The first queried variant was rs6983267(8), which is one of the first reported cancer susceptibility variants at the 8q24 locus. Our query returned 37 GWAS Catalog entries for variants in LD with rs6983267 (Supplemental Table 1). A top disease association returned by the query was prostate cancer(8,11), which is a good positive control as rs6983267 lies around the known prostate cancer 8q24 region. The other cancer association returned by the query was for colorectal cancer(12,13), suggesting pleiotropic cancer effects for this locus.
The next variant we queried was rs2736100(9), a germline variant on chromosome 5 near telomerase reverse transcriptase (TERT), to identify additional reported GWAS associations in LD at this TERT locus.
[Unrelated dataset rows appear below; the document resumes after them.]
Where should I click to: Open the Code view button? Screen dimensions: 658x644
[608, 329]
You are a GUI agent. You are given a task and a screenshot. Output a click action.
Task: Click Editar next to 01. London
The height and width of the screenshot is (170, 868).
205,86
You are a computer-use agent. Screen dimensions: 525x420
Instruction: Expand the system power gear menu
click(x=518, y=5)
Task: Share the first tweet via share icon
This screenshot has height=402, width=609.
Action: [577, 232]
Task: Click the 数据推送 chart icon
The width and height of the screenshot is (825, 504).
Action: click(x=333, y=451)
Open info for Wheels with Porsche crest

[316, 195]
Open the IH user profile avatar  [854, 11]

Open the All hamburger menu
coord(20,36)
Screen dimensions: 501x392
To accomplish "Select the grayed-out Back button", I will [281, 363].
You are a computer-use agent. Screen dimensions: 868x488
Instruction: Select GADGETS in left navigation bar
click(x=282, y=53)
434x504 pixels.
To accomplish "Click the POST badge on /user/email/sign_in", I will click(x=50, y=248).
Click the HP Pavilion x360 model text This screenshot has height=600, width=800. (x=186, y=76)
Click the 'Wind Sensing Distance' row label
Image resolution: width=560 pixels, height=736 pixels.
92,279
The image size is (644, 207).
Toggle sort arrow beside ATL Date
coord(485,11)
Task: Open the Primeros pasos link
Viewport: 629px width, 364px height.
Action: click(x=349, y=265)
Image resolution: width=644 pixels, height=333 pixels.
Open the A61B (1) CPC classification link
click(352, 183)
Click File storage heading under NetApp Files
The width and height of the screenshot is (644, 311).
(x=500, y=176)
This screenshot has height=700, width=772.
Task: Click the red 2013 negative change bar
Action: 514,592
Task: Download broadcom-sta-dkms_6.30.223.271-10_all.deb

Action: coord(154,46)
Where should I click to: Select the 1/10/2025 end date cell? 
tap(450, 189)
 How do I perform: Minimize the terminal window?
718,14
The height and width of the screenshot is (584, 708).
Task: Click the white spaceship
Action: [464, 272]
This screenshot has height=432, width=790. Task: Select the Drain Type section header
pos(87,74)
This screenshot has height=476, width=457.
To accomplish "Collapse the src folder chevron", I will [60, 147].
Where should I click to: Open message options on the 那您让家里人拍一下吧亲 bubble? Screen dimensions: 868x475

TERT is a vital component for making the enzyme telomerase, which maintains telomere length at chromosomal ends and likely has pleiotropic relationships with cancer and other traits. Our LDtrait query for rs2736100 found 145 GWAS traits and diseases with associated variants in LD with rs2736100 (Supplemental Table 2). Unsurprisingly, a top hit for rs2736100 included telomere length(14), but we also identified pleiotropic associations with red blood cell counts(15) and several tumor types (e.g., glioma(16), lung(17), and testicular(18)).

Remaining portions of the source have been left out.